John, thank you for joining me today, and thank you so much for the research you've done on Gaston.
John Mikhail
Thanks, Adam. It's a pleasure to be here.
Adam Rothman
Great. So let's let this dive right into it can. Let's just start with the question of what got you started on this research? What piqued your curiosity about Gaston?
John Mikhail
Sure! Well, I had been aware of Gaston as an important figure in the history of American law. He was a justice on the North Carolina Supreme Court. He was a member of Congress as you mentioned. But I didn't know a lot about him or his personal biography, and what really piqued my interest was the work that you and the other members of the working group did. And, I think it was 2016, and in writing the report that you did about Georgetown's ties to slavery.
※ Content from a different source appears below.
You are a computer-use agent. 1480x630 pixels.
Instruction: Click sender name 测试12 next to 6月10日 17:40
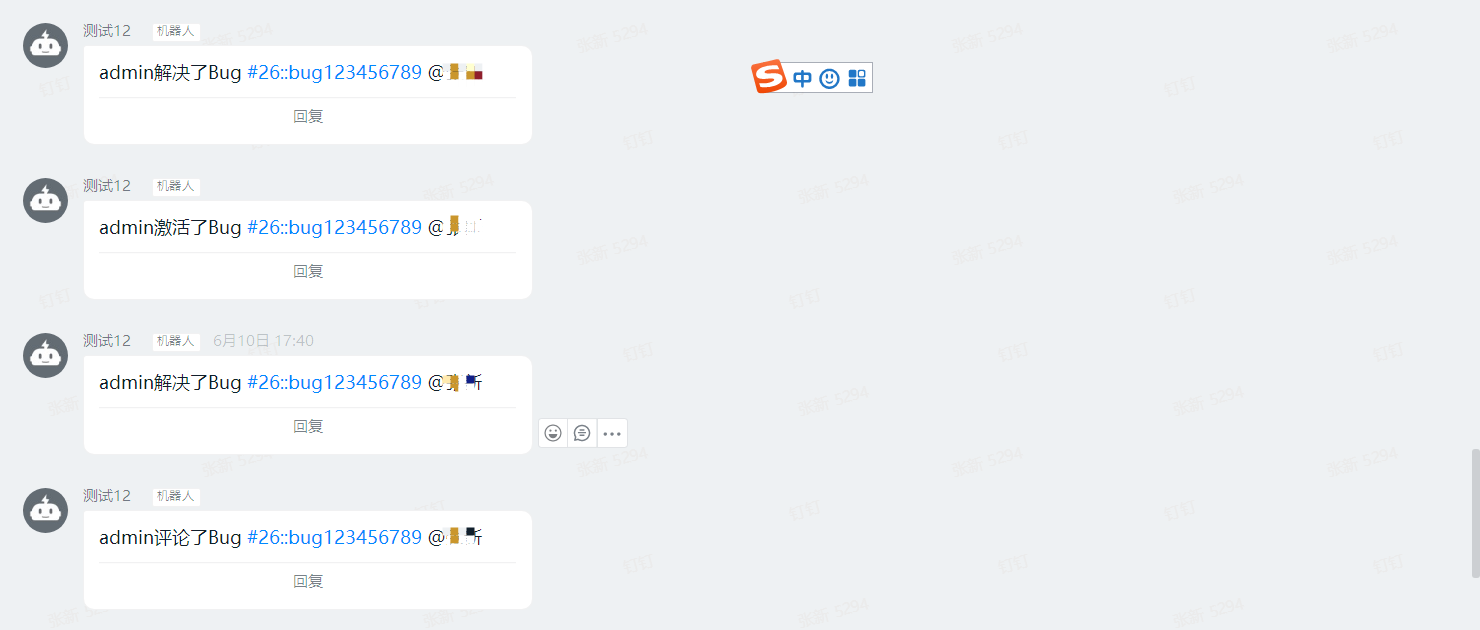click(107, 341)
The main topic of that is, as you well know, was the sale of the 272 enslaved individuals by Jesuit leaders in 1838.
But Gaston was discussed briefly in that report and when I read the report it did pique my interest in in learning more about him and in particular in his connections with slavery.
Adam Rothman
But yeah, no. Going back to the working group, we were focused on the 1838 sale, and the architects of that sale, Thomas Mulledy and William McSherry.
But you know we also understood, I think, that there are many other other places on campus and people in the school's history that have connections to slavery, and I think that we wanted to get the ball rolling on people's understanding of this history, and you know we by no means did a kind of exhaustive dive into this. So it's great to see, you know colleagues like you taking an interest, pursuing angles that we didn't fully pursue, or may even have gotten wrong in 2015-2016. So I think you know I really thank you for the the work that you did.
So Gaston is a well known figure in American legal history. He was an eminent jurist in North Carolina, in the era of slavery, and he's a kind of a complicated figure, because well, let's let's start with this—he has a reputation of being at least moderately anti-slavery. Is that right? I mean is, that is his reputation?
John Mikhail
That's correct. And this is what, as you say, it makes Gaston quite interesting. He's a complicated figure, but in the conventional understanding of American law and the law of slavery in the antebellum South, Gaston is often depicted as someone who is who was a an anti-slavery judge and jurist, and the reason, well, there are many reasons. He gave a famous speech for example, an address at the University of North Carolina in 1832, in which he expressly called for the end of slavery. And he said, you know some fairly pointed things about slavery, and that's a well known speech, you know, to to scholars of the period and of Gaston, and he also wrote opinions on the North Carolina Supreme Court, which were different in some respects from the from many of the other slavery cases, and in some respects they did tend to push the law of North Carolina in a direction that was, I think, intended to mitigate the harshness of slavery, in some cases. And then also he's well known for defending the rights of free blacks in North Carolina. So he, both, as a judge, wrote opinions that did that to some extent, and we can talk about the limitations of what he did later on. But also outside the courtroom, so you know, Gaston was one of a small handful of the most prominent political and legal figures in the State for several decades, and he attended and played a significant role in a constitutional convention in the 1830s in North Carolina, and at that convention he fought a value, but losing battle on behalf of free black citizens to preserve the franchise, to preserve the right to vote, which until that time had been exercised by free African Americans in North Carolina. And so when you put things like, you know those kinds of events together, there's a basis, a reason why historians have generally looked favorably on Gaston when it comes to questions like the law of slavery, and the rights of free blacks.
Adam Rothman
Yeah, thanks for that backdrop. I recently read that 1832 speech that Gaston gave, and he does have a section in it where he's very critical of the impact of slavery on society and culture in North Carolina. He says that slavery is fatal to economy and providence. But he doesn't go into, he proposes no solution. He doesn't actually advocate for emancipation or abolition. He says, this is not the time to discuss those things, which is an interesting limit to his ability to criticize slavery in public. But it is interesting that even though he condemned slavery in one 1832, he's then that following year named to the North Carolina Supreme Court. So perhaps that shows some of the limited space for dissent in a place like North Carolina.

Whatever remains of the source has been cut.